On 16.06.25 16:23, Will Deacon wrote:
On Fri, Jun 13, 2025 at 09:55:01AM +0200, Peter Zijlstra wrote:
On Thu, Jun 12, 2025 at 04:55:28PM +0200, Thomas Haas wrote:
We have been taking a look if mixed-size accesses (MSA) can affect the
correctness of qspinlock.
We are focusing on aarch64 which is the only memory model with MSA support
[1].
For this we extended the dartagnan [2] tool to support MSA and now it
reports liveness, synchronization, and mutex issues.
Notice that we did something similar in the past for LKMM, but we were
ignoring MSA [3].
The culprit of all these issues is that atomicity of single load
instructions is not guaranteed in the presence of smaller-sized stores
(observed on real hardware according to [1] and Fig. 21/22)

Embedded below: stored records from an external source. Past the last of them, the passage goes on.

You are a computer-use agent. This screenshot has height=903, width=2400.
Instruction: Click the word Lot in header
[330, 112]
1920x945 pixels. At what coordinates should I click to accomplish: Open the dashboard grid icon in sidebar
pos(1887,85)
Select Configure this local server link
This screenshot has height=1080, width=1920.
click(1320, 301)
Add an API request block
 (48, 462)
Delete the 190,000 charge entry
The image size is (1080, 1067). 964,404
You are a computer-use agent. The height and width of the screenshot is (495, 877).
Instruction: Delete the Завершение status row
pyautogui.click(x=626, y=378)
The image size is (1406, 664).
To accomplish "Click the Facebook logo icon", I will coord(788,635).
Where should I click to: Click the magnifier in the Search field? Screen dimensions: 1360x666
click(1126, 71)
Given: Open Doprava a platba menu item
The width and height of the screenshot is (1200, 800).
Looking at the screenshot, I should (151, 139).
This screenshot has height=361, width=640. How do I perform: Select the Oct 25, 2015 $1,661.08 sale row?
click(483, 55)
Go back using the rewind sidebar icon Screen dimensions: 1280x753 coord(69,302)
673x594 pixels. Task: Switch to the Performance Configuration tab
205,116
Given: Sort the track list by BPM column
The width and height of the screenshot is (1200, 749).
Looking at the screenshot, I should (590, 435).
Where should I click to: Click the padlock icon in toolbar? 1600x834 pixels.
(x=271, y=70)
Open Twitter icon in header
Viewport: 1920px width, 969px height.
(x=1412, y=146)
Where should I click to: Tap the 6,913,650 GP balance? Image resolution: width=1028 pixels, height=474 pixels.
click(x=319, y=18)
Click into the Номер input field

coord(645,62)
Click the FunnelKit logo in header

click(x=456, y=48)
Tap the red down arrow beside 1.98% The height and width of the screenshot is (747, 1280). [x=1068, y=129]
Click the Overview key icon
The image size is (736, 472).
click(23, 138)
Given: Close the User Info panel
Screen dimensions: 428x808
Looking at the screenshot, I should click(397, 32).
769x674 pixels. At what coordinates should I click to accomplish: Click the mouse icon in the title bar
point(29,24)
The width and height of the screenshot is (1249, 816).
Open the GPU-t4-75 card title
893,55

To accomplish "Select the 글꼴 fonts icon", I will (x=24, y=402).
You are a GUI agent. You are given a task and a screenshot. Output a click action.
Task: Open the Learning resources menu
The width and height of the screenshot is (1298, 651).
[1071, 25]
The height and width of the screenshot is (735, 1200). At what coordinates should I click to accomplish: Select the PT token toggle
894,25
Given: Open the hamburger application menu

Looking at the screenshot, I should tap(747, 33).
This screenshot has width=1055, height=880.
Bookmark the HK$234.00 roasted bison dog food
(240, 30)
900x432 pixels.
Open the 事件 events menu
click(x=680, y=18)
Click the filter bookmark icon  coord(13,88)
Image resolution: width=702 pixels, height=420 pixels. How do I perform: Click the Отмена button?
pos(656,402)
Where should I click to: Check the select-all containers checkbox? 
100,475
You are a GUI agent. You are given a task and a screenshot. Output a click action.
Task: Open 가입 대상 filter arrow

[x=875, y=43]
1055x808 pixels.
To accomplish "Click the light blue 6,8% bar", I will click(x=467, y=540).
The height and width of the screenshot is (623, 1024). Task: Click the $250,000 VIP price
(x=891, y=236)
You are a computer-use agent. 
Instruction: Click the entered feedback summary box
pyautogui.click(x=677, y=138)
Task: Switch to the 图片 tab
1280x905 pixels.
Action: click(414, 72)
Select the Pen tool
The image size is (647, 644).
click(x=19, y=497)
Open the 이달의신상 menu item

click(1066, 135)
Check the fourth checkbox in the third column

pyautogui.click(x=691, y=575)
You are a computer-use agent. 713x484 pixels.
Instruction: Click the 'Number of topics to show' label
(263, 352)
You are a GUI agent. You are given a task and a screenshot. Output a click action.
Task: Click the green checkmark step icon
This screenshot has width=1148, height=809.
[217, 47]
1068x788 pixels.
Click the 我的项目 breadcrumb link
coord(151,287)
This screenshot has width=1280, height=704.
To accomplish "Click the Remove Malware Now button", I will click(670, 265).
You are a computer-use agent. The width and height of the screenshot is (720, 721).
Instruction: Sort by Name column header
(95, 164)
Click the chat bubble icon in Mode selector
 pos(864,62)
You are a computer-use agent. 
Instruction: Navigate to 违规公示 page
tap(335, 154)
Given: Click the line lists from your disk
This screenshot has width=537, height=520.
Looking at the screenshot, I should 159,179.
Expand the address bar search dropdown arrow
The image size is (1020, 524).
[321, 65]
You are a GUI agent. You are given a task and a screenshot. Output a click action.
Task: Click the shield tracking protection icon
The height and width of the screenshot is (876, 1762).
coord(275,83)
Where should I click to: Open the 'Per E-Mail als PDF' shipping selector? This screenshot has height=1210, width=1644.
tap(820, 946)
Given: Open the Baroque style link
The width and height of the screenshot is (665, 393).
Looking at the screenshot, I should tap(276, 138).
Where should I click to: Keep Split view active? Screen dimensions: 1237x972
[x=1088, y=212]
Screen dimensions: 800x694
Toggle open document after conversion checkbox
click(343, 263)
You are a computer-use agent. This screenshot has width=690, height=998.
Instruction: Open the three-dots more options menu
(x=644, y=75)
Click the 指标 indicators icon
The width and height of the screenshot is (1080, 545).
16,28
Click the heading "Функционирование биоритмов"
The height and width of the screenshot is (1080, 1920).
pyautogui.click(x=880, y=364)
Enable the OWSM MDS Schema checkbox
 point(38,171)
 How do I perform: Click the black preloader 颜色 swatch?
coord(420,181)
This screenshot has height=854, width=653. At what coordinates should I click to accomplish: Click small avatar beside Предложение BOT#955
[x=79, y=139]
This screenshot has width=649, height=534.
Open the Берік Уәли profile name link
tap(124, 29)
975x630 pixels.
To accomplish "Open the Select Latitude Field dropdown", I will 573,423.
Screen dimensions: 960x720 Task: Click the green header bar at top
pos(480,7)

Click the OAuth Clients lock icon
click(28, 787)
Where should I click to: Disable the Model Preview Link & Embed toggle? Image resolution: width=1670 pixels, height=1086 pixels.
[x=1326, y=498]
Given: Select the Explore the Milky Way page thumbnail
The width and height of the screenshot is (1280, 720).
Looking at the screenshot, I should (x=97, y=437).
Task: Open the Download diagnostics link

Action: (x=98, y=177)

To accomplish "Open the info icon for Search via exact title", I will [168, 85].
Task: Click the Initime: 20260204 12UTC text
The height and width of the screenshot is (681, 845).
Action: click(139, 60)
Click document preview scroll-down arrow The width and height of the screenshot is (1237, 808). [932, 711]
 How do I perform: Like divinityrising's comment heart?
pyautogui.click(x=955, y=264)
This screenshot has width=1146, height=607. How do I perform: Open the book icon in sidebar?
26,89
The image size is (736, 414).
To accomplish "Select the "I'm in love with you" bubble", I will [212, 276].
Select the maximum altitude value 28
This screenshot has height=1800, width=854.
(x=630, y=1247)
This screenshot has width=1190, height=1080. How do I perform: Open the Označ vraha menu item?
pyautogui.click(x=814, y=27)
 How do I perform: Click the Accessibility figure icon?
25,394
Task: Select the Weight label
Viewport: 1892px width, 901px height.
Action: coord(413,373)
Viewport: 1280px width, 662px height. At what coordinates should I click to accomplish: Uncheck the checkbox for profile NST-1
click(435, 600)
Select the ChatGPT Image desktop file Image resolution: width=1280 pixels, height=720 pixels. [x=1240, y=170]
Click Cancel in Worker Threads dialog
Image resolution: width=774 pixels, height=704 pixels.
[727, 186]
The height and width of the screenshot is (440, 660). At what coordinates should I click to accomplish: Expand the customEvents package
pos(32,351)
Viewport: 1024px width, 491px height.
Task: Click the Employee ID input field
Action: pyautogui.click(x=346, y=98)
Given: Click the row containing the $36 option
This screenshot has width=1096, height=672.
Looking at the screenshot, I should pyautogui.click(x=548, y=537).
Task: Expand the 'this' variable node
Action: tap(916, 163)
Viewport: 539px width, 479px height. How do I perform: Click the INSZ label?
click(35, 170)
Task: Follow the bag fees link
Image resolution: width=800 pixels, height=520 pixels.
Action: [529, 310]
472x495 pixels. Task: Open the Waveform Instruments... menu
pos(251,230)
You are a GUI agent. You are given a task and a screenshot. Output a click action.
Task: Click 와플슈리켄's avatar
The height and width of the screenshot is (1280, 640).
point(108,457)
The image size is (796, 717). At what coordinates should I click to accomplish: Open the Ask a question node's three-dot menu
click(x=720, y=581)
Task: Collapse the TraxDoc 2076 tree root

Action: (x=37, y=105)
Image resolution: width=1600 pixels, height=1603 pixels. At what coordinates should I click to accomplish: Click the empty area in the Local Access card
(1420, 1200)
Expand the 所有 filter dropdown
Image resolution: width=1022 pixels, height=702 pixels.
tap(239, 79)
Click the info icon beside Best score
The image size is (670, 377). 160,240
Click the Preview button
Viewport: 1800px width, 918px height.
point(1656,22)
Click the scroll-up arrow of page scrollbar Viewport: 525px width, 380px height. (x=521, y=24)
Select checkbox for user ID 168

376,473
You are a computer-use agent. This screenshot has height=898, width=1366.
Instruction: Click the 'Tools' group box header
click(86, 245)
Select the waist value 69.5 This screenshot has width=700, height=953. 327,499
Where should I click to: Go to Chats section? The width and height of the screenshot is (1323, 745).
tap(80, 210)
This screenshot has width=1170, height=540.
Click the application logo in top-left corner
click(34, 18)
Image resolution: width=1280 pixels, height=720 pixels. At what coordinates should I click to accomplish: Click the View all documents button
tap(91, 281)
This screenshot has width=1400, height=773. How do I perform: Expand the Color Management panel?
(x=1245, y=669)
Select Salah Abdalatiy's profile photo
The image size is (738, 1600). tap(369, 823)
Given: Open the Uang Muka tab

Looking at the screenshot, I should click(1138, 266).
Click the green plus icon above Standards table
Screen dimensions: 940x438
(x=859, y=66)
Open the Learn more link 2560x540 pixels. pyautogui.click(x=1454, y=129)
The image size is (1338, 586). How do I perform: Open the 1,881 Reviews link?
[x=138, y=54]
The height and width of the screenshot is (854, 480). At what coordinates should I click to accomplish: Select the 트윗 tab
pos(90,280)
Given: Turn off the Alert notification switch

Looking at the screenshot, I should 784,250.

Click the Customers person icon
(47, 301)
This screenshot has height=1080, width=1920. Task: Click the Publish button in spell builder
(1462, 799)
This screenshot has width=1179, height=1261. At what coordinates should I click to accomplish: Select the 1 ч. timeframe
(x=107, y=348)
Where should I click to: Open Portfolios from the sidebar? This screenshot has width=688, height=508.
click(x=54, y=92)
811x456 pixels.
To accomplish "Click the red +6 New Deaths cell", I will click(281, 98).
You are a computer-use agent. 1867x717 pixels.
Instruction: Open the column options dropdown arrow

Consider the following pseudo code:
int16 old = xchg16_rlx(&lock, 42);
int32 l = load32_acq(&lock);
Then the hardware can treat the code as (likely due to store- forwarding)
int16 old = xchg16_rlx(&lock, 42);
int16 l1 = load16_acq(&lock);
int16 l2 = load16_acq(&lock + 2); // Assuming byte-precise pointer
arithmetic
and reorder it to
int16 l2 = load16_acq(&lock + 2);
int16 old = xchg16_rlx(&lock, 42);
int16 l1 = load16_acq(&lock);
Now another thread can overwrite "lock" in between the first two accesses so
that the original l (l1 and l2) ends up containing
parts of a lock value that is older than what the xchg observed.
Oops :-(
(snip the excellent details)
### Solutions
The problematic executions rely on the fact that T2 can move half of its
load operation (1) to before the xchg_tail (3).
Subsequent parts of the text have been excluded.